Google earnings: What to watch

SAN FRANCISCO — Google reports fourth-quarter financial results after the close of trading Thursday.

The Internet giant is expected to post profits of $7.08 a share on sales of $14.61 billion.

Google rules the most lucrative business on the Internet: search advertising. But fears of slowing growth have weighed down Google shares, which have fallen nearly 9% in the past year to $512.43 as of Wednesday’s close.

Analysts at Stifel Financial and Atlantic Equities recently dropped their “buy” ratings on Google.

Still, many analysts are bullish on the stock at current levels.

“Google and its stock have become particularly controversial among investors. This is due to the juxtaposition of its attractive long-term potential and a few real but very near-term challenges,” Sanford C. Bernstein analyst Carlos Kirjner wrote in a research report. “But the fundamental opportunity continues to be attractive and vastly underappreciated.”

In a research report, BGC Partners analyst Colin Gillis called Google “one of the most attractive investment opportunities in our coverage.”

Pivotal Research analyst Brian Wieser says the negative views held by many investors “make Google attractive at current price levels.”

RBC Capital Markets analyst Mark Mahaney says Google remains one of the tech stocks best positioned to take advantage of prevailing trends such as the shift to mobile, the migration of television advertising budgets online, wearable devices, Internet-connected cars and devices.

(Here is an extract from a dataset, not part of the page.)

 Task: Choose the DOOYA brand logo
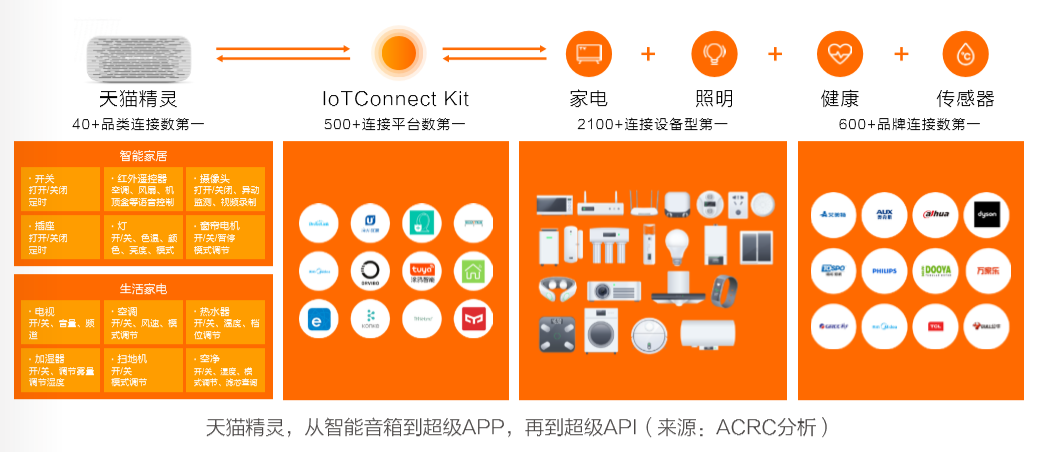tap(935, 271)

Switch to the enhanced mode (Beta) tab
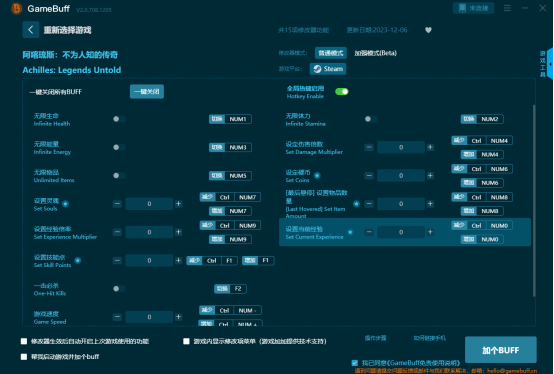(x=375, y=53)
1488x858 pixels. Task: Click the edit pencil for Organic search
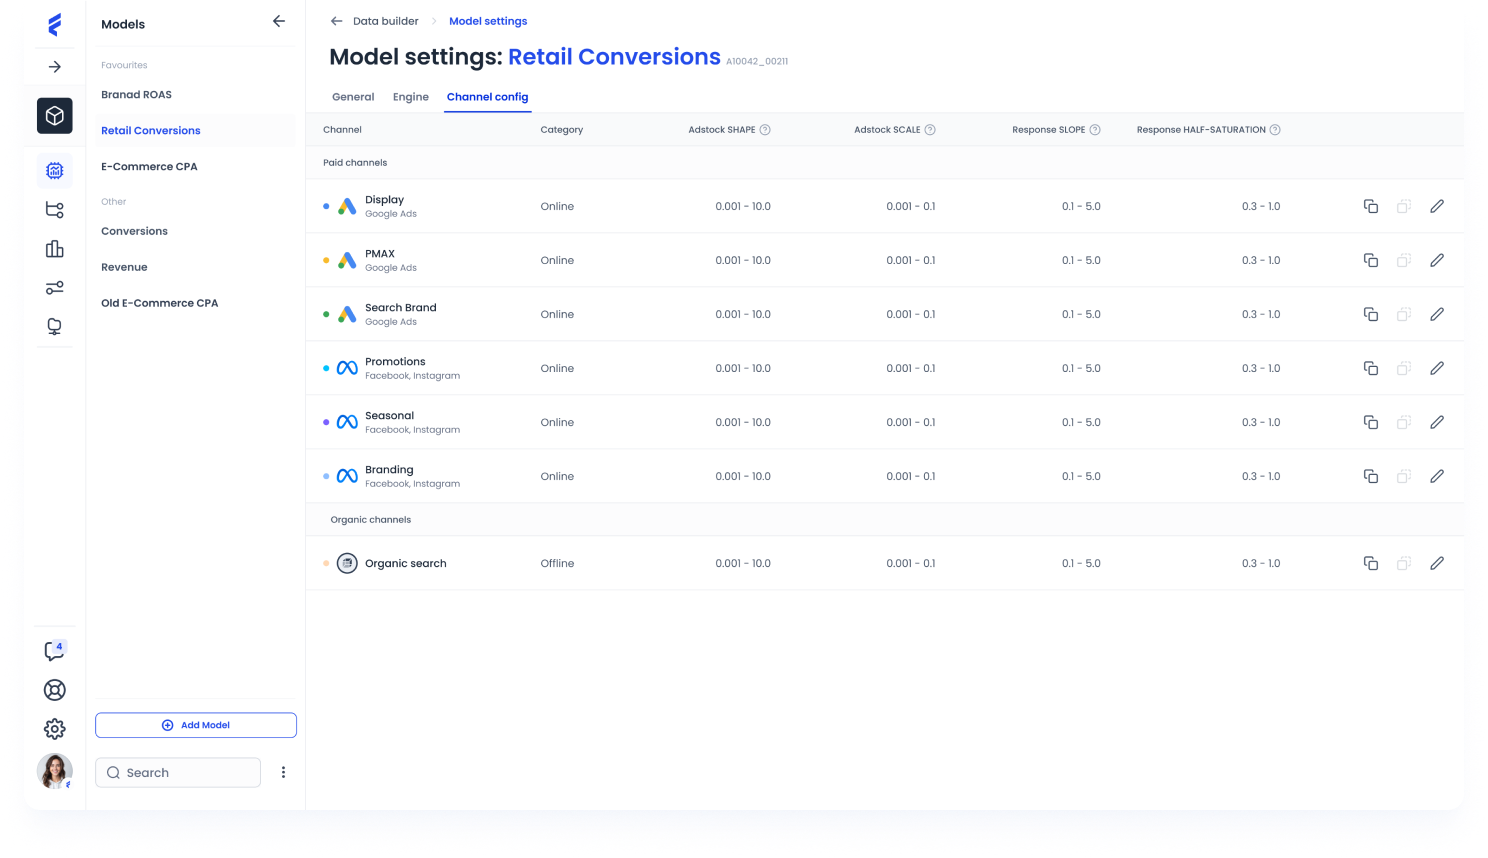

By investing in search, video and display advertising and in new businesses such as Google Play, cloud computing and others, “strategically AND shareholderly, Google is pursuing the right strategy,” Mahaney wrote in a research report.

Here’s what to watch:

Revenue growth: The growth of Google’s search advertising business has continued to slow. The Internet giant has other fast-growing businesses such as YouTube but they are much smaller than search and they have lower margins.

Cost-per-click: Consumers are shifting to smartphones where search is less lucrative, putting pressure on Google. The average cost paid by advertisers — called cost per click — was under siege because clicks on ads on mobile devices cost less, but is now stabilizing. One caveat, the total number of paid clicks has been declining.

Spending: It’s not just that revenue growth is slowing, expenses are rising. Operating profit margin fell to 23% in the third quarter when Google added nearly 3,000 employees. Google is also investing in real estate and data centers, ramping up capital expenditures.

Rising dollar: Analysts are wondering how much the rising dollar will hurt Google, which gets more than half of its revenue overseas. Some like Gillis are not that concerned. He says Google has one of the better “currency hedging” strategies and the U.S. holiday season will offset the “the negative impact from currency.”